►

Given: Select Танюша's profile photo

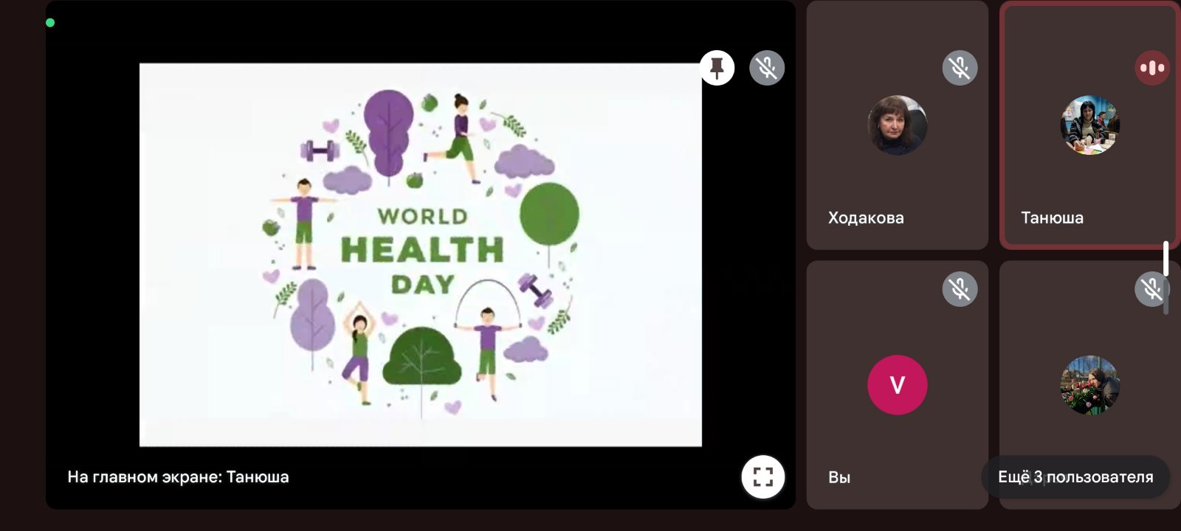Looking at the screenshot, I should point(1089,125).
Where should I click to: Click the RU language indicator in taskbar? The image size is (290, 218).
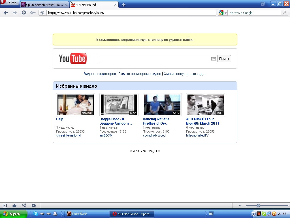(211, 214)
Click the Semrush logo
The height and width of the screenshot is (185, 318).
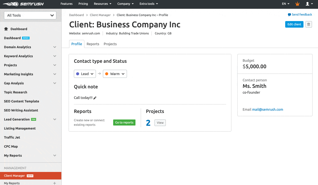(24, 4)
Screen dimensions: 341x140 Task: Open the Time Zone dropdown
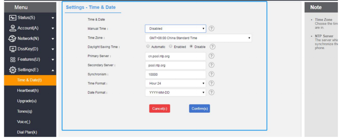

◄
►

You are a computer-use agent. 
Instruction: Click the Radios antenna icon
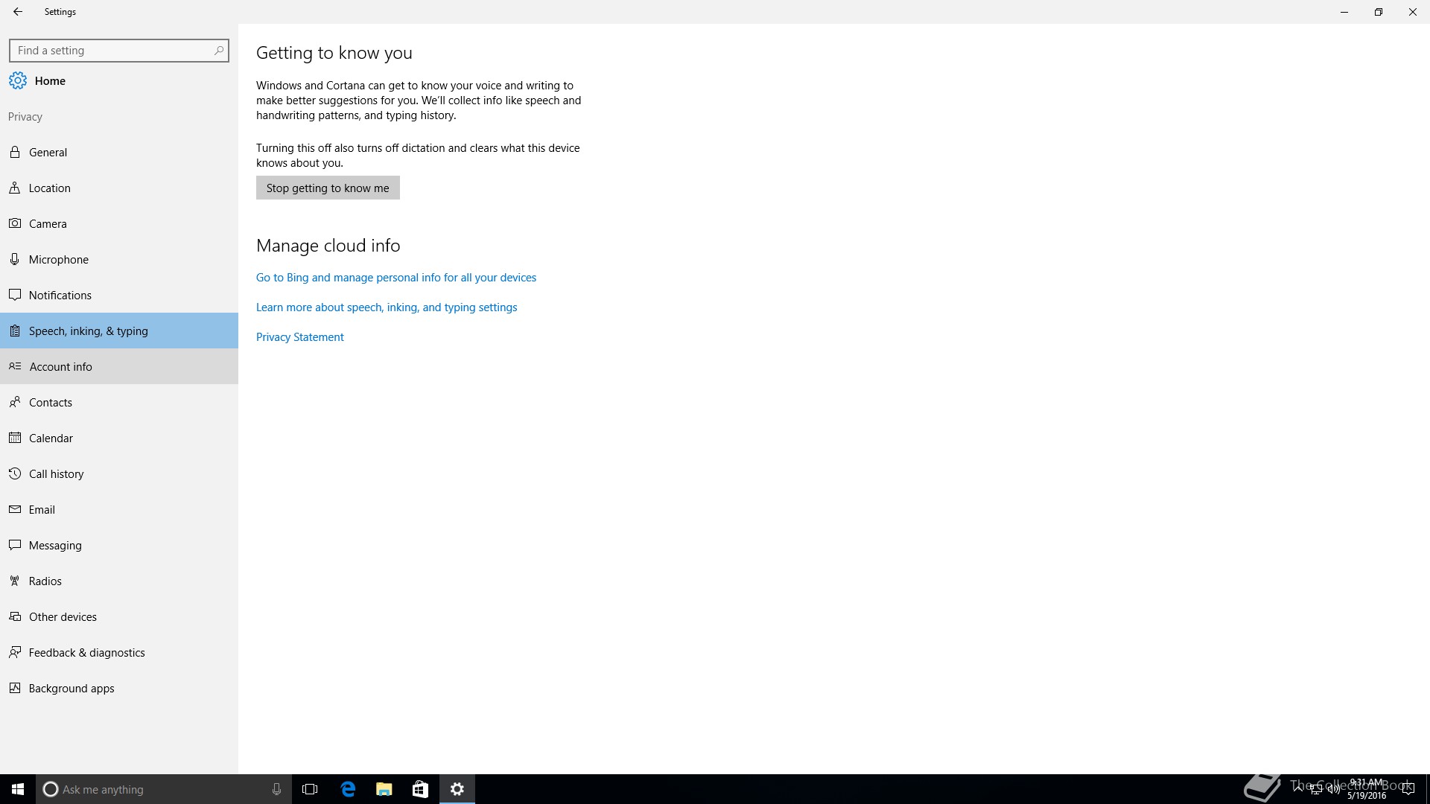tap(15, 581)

◄

__WHAT TO DO__
Count the lines in the items above that contain the word "Click". Give only the number.

__SOLUTION TO THIS PROBLEM__
3